The writer emphatically questions the author's ideas as to "the thickness of key" which "should be allowed" over tunnels, believing that conditions within an earth mass, except in very rare instances, are such that true arch action will seldom take place to any definite extent, through any considerable depths. Furthermore, the author's reason for bisecting the angle between the vertical and the angle of repose of the material, when he undertakes to determine the thickness of key, is not obvious. This assumption is shown to be absurd when carried to either limit, for when the angle of repose equals zero, as is the case with water, this, method would give a definite thickness of key, while there can be absolutely no arch action possible in such a case; and, when the angle of repose is 90°, as may be assumed in the case of rock, this method would give an infinite thickness of key, which is again seen to be absurd. It would seem as if altogether too many unknowable conditions had been assumed. In any case, no arch action can be brought into play until a certain amount of settlement has taken place so as to bring the particles into closer contact, and in such a way that the internal stresses are practically those only of compression, and the shearing stresses are within the limits possible for the material in question.

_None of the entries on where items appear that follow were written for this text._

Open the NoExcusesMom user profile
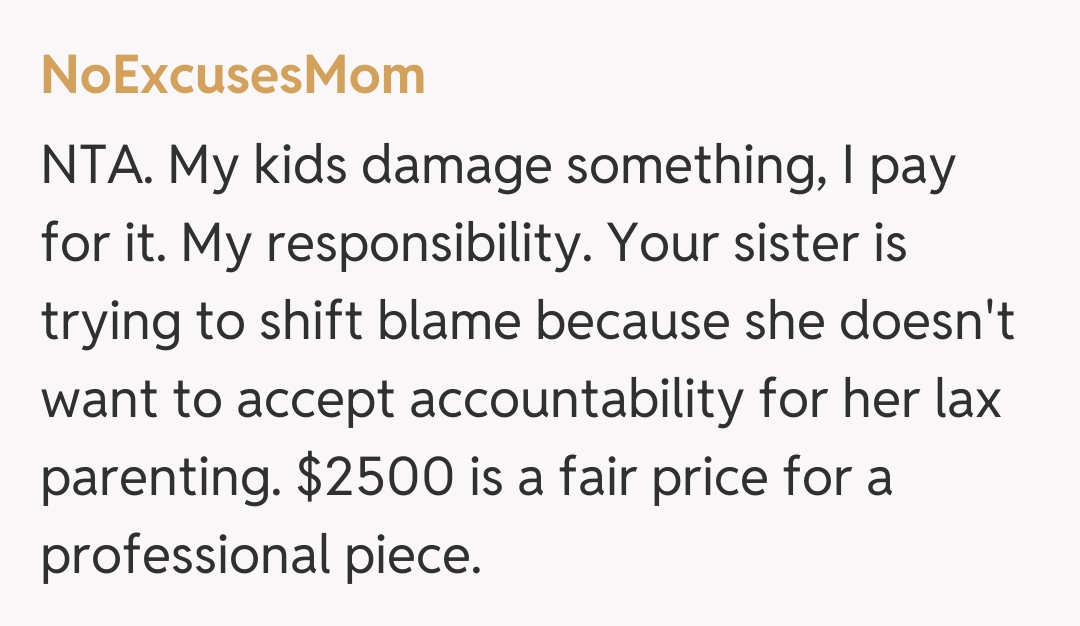 pyautogui.click(x=233, y=77)
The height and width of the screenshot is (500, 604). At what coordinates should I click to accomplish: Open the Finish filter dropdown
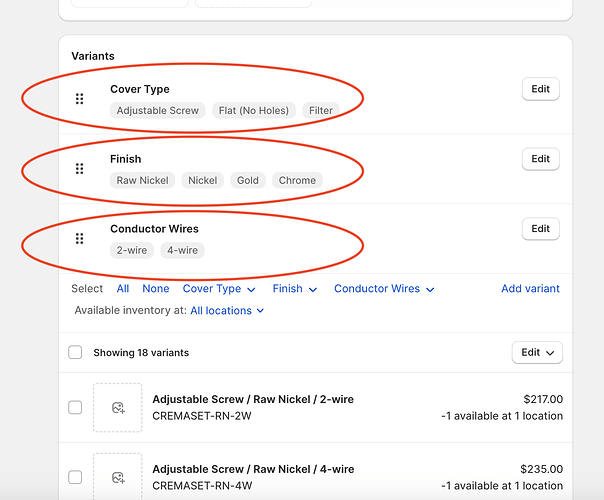294,289
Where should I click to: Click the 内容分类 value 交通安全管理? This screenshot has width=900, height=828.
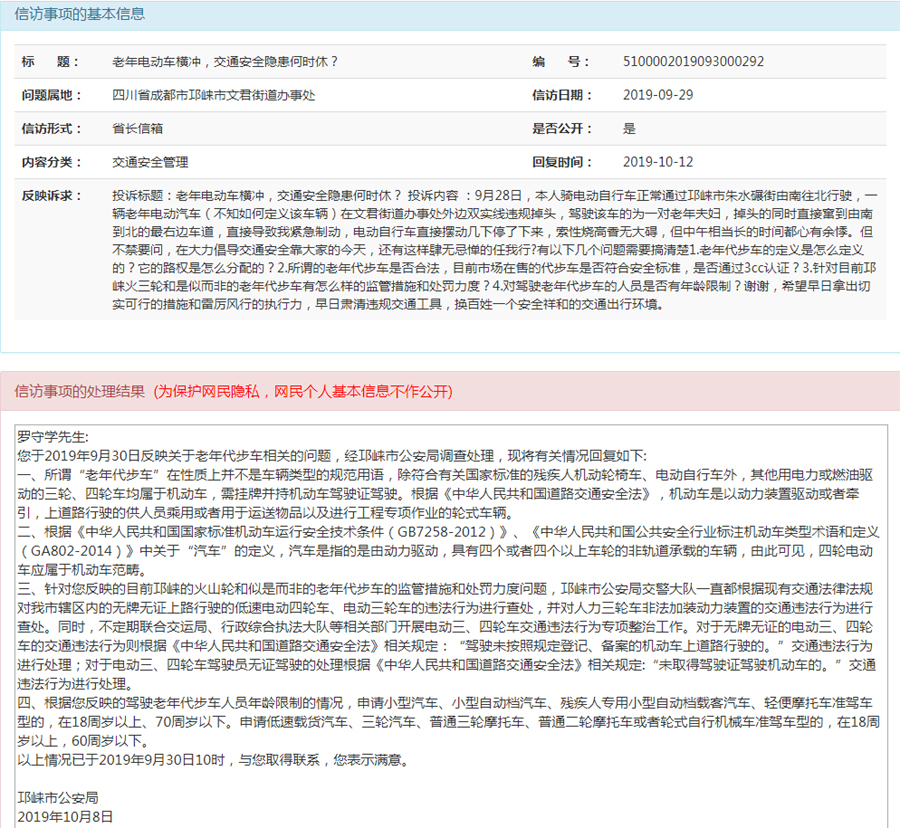coord(150,162)
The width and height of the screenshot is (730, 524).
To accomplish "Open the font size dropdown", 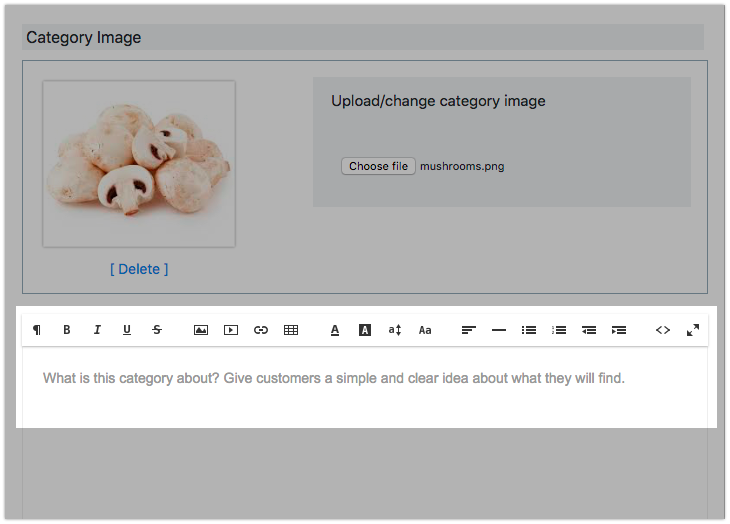I will pyautogui.click(x=395, y=330).
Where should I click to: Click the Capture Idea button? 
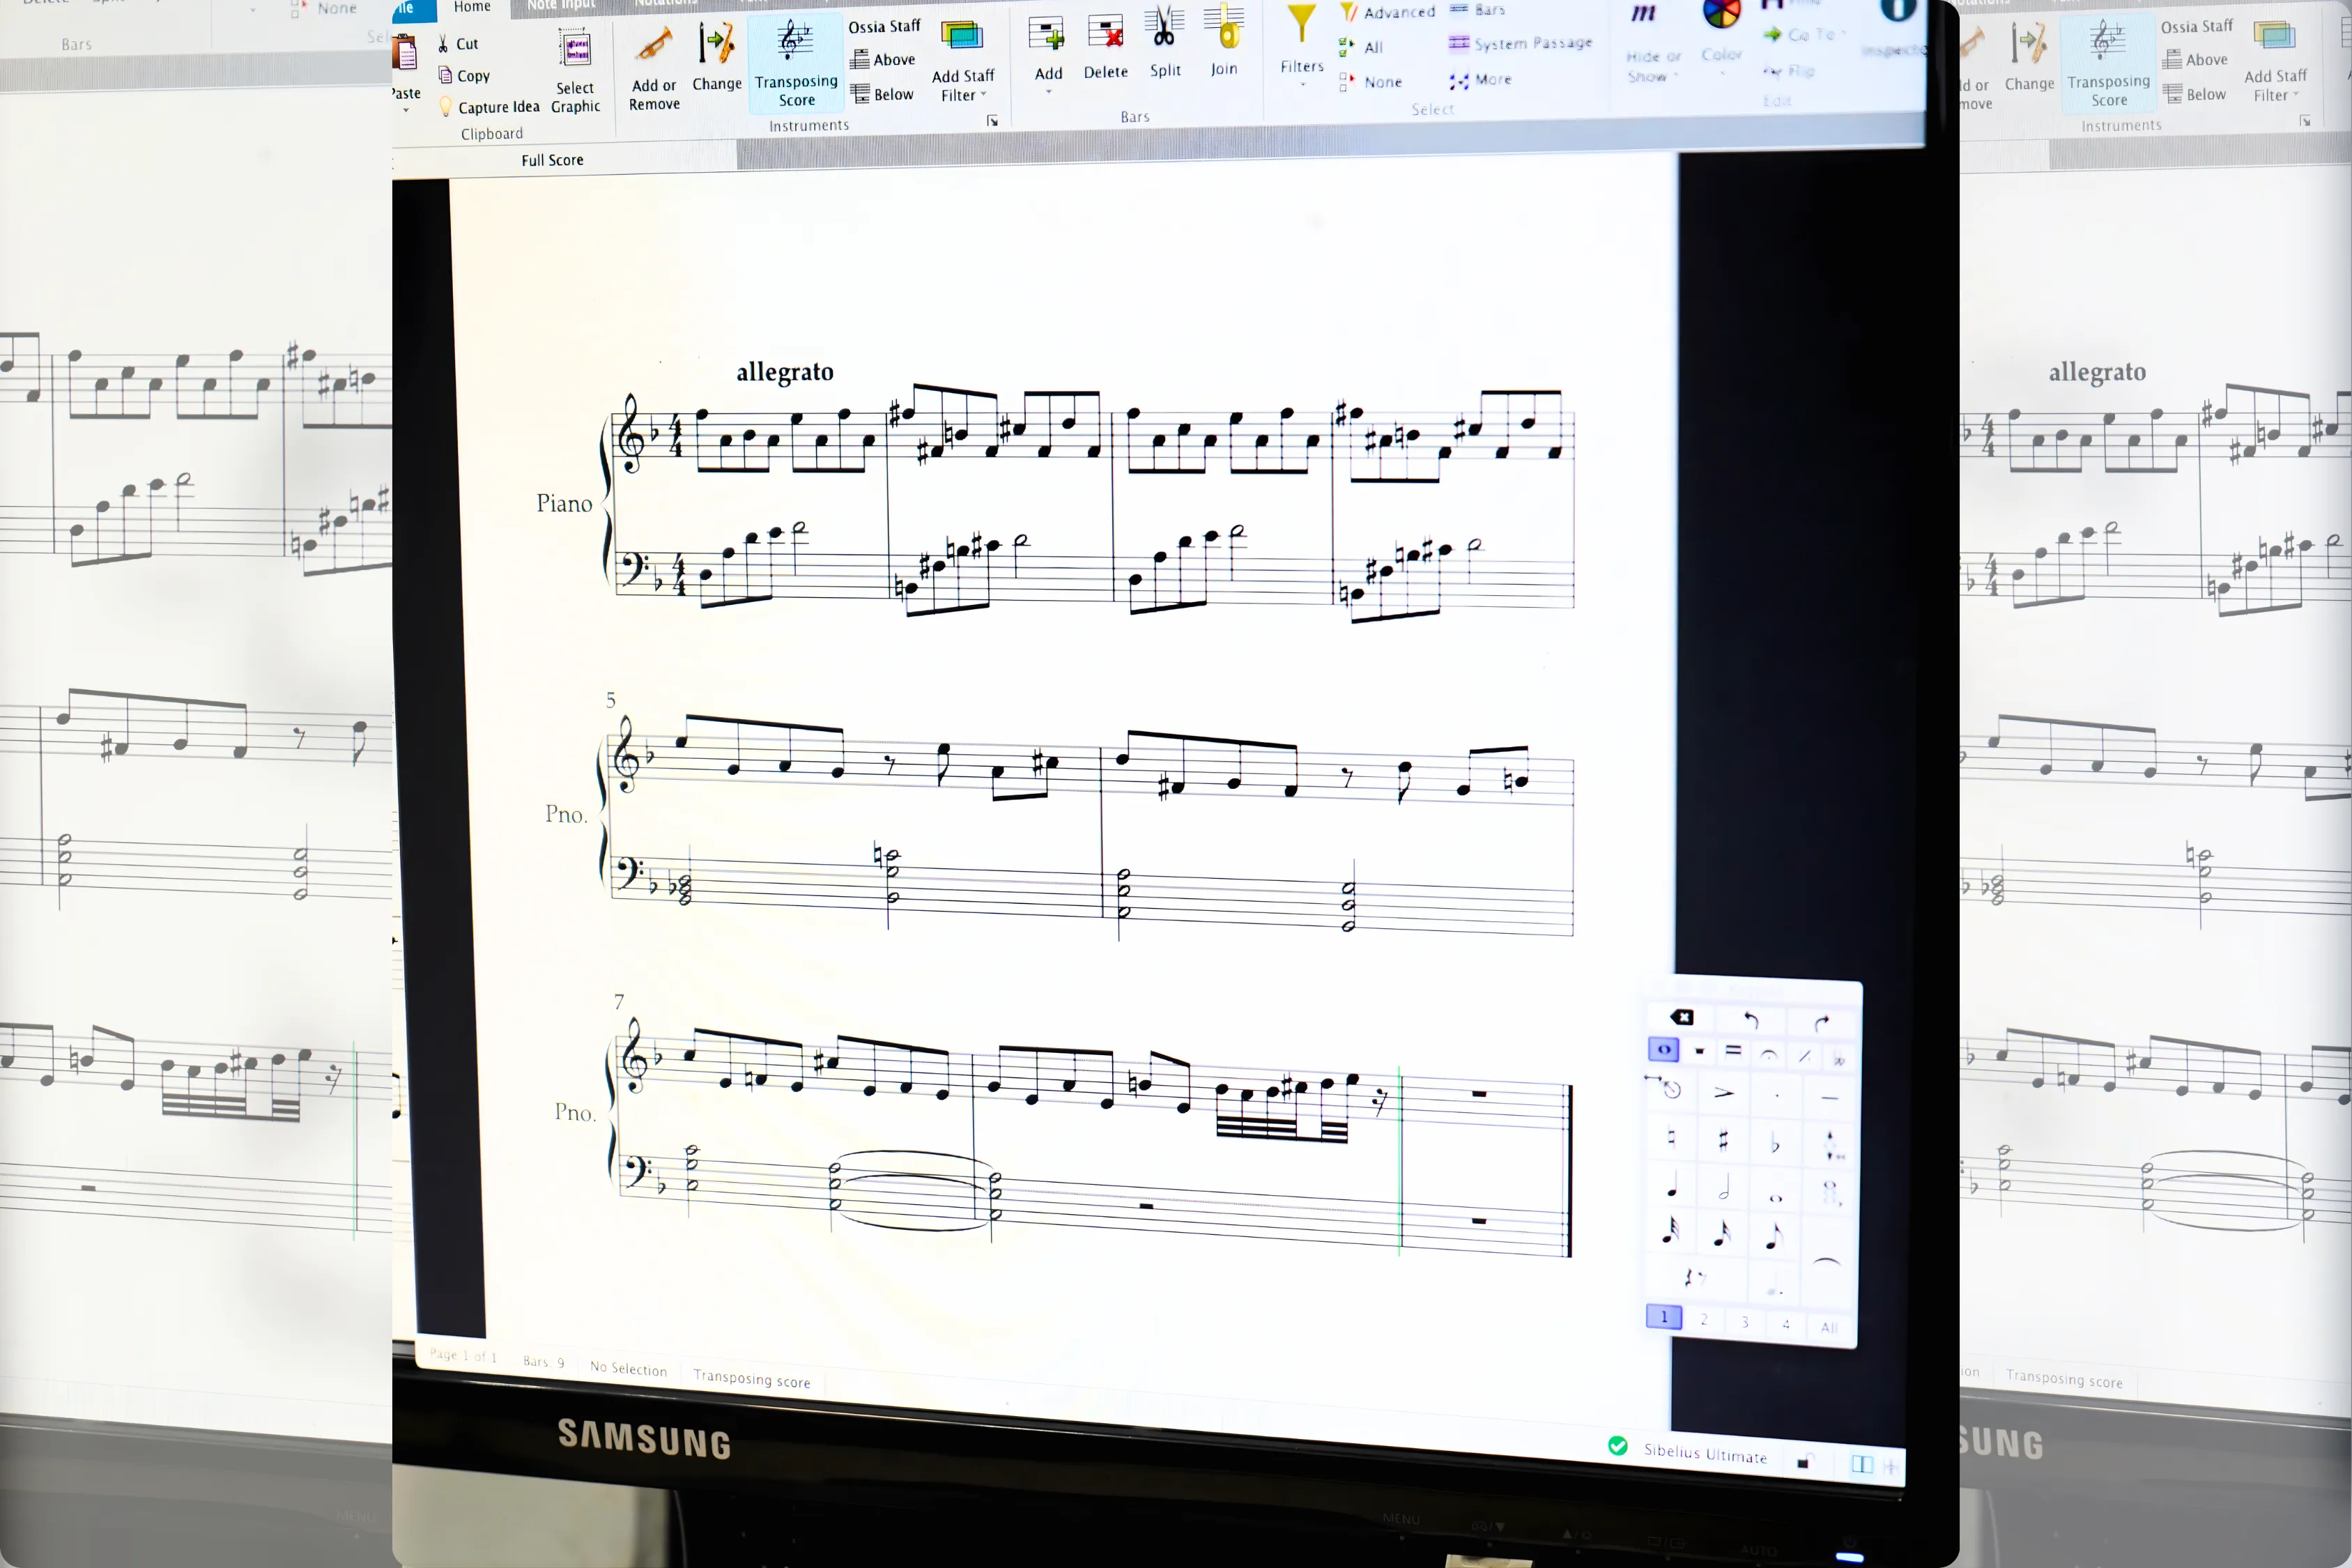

The author has repeatedly made assumptions which are not borne out by the application of his mathematical formulas to actual extreme conditions. This method of application to limiting conditions is concededly sometimes faulty; but the writer believes that no earth pressure theory, or one concerning arch action, can be considered as satisfactory which does not apply equally well to hydraulic pressure problems when the proper assumptions are made as to the factors for friction, cohesion, etc. For example, when the angle of repose is considered as zero, in the author's first formula for W1, the value becomes ½ W1, whereas it should depend solely on the depth, which does not enter the formula, and not at all on the width of opening, l, which is thus included.